Containers explained

A container is composed of two main things:

  1. Namespaces

Namespaces partition system resources and limits what a Docker project can see.

For example, a namespace can have a program think it's running as the root super user, with file system access, whereas it's really running as a specific user with limite privileges.

  1. Control groups

Control groups limit how much you can see. This is a Linux kernel feature that limits how much hardware each process can use.
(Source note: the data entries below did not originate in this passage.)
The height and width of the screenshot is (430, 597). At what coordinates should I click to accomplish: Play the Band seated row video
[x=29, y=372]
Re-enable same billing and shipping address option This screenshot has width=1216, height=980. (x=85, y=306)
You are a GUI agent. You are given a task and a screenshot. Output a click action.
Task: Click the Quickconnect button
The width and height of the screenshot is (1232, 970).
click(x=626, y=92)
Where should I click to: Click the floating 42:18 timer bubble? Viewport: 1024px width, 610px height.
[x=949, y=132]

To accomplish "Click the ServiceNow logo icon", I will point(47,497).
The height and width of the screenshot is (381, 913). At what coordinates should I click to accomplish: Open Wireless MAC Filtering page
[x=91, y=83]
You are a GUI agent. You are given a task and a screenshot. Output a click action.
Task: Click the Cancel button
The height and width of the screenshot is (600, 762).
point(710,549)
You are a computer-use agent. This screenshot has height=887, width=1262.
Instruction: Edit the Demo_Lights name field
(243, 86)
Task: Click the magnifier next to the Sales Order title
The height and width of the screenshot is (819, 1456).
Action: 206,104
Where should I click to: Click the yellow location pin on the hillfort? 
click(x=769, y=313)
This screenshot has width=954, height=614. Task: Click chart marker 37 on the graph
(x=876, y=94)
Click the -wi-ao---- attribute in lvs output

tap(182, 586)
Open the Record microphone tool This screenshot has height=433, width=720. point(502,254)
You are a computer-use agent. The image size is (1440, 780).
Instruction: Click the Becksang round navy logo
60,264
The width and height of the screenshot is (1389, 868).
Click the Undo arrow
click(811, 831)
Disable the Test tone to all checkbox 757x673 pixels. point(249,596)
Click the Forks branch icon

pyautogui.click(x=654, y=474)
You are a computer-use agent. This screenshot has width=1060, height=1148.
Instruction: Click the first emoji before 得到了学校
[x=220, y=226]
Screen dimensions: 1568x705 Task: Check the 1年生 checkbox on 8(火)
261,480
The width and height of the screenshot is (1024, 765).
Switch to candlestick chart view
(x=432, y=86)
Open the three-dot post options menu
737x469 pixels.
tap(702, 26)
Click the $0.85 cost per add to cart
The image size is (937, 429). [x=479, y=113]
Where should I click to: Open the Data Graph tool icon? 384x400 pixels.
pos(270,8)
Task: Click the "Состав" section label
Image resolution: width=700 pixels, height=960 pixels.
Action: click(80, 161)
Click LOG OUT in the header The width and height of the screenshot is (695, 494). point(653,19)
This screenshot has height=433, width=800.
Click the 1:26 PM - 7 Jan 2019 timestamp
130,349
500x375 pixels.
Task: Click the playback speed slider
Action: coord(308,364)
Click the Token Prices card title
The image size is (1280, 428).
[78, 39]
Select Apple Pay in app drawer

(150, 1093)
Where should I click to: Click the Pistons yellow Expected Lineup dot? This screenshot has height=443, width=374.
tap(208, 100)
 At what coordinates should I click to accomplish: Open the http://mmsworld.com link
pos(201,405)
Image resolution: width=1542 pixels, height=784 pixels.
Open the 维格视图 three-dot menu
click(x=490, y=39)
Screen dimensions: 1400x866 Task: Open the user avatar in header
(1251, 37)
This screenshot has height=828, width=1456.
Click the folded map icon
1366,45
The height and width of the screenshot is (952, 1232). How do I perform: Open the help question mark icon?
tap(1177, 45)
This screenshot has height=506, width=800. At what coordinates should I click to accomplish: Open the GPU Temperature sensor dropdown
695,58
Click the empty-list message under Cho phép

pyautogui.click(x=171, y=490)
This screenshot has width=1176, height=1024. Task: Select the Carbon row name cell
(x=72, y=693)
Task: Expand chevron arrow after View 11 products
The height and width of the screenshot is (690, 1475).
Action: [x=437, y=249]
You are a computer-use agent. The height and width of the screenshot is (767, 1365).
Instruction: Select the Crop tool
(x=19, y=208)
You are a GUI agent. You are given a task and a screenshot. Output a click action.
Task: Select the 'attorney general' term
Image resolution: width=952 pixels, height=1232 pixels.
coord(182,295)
Docker user control groups to:

  • Monitor and limit CPU usage
  • Monitor and restrict network and disk bandwiddth
  • Monitor and restrict memory consumption

Control groups help Docker containers not use up too much system resources, like a VM would

Limitations/considerations

  • Because namespaces and control groups are Linux features, this means Docker only runs natively on Linux.
  • Container images are bound to their parent OS. Meaning an image made on Linux can only run on a Linux machine, same for Windows, Mac

Other containers

Containers have been around for a long time, as far back a 1979 with chroot(): (https://www.redhat.com/en/blog/set-linux-chroot-jails)[https://www.redhat.com/en/blog/set-linux-chroot-jails] and other things like BSD jails and Solaris zones, and most recently Linux containers: https://linuxcontainers.org/lxc/getting-started/

Docker advantages

  • Docker makes configuring and packaging apps and environments much easier.